*** Block opens ***
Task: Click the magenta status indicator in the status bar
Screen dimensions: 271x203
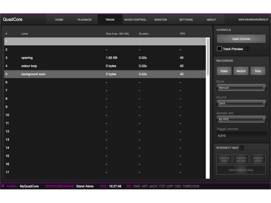Action: pos(3,186)
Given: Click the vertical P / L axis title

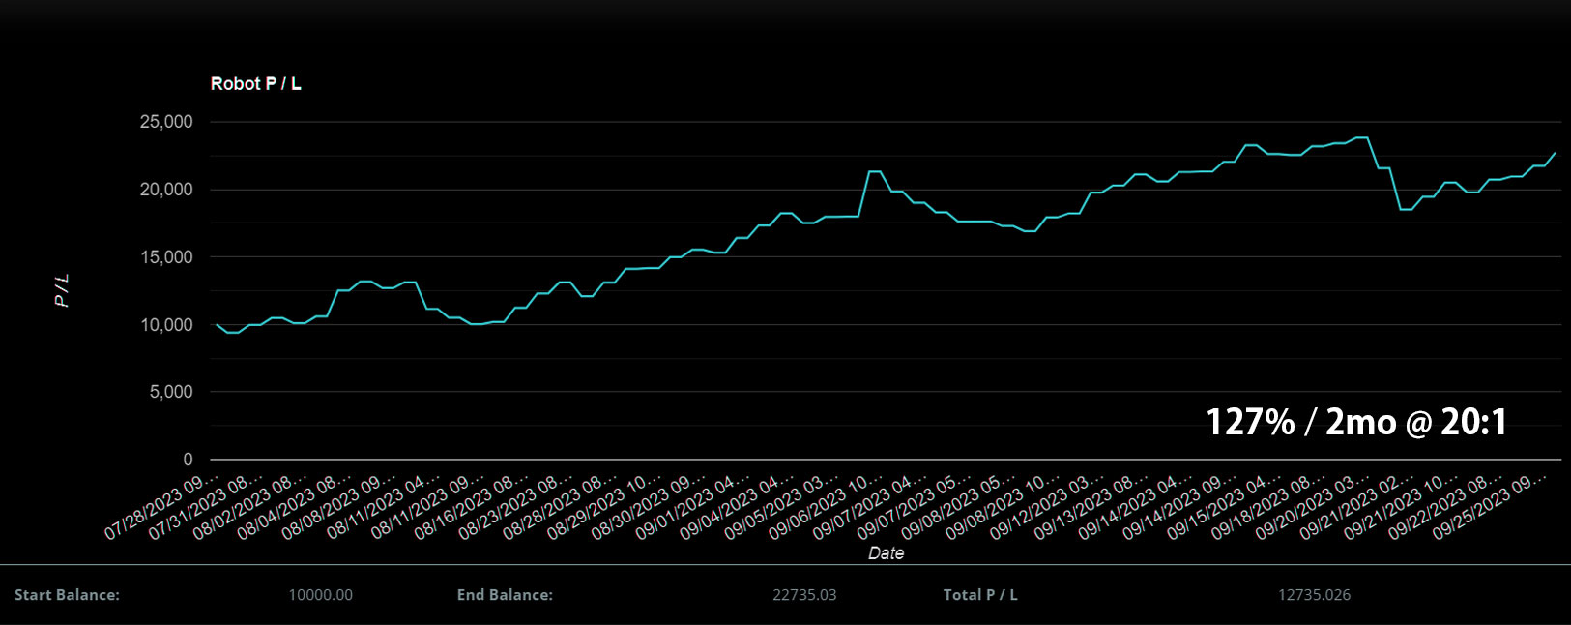Looking at the screenshot, I should (62, 290).
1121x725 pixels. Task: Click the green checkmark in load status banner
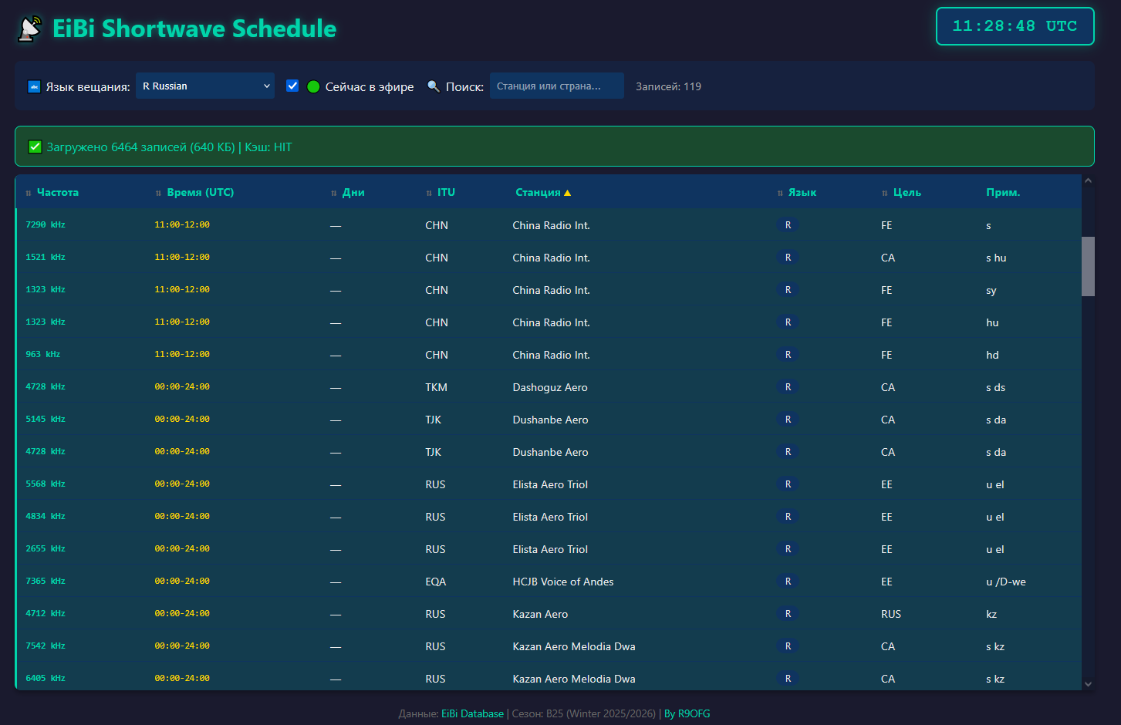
*** Block closes ***
* _Requirement_: Every line above that holds the string "status" should be copied out.

* _Result_:
Task: Click the magenta status indicator in the status bar
1121x725 pixels. Task: Click the green checkmark in load status banner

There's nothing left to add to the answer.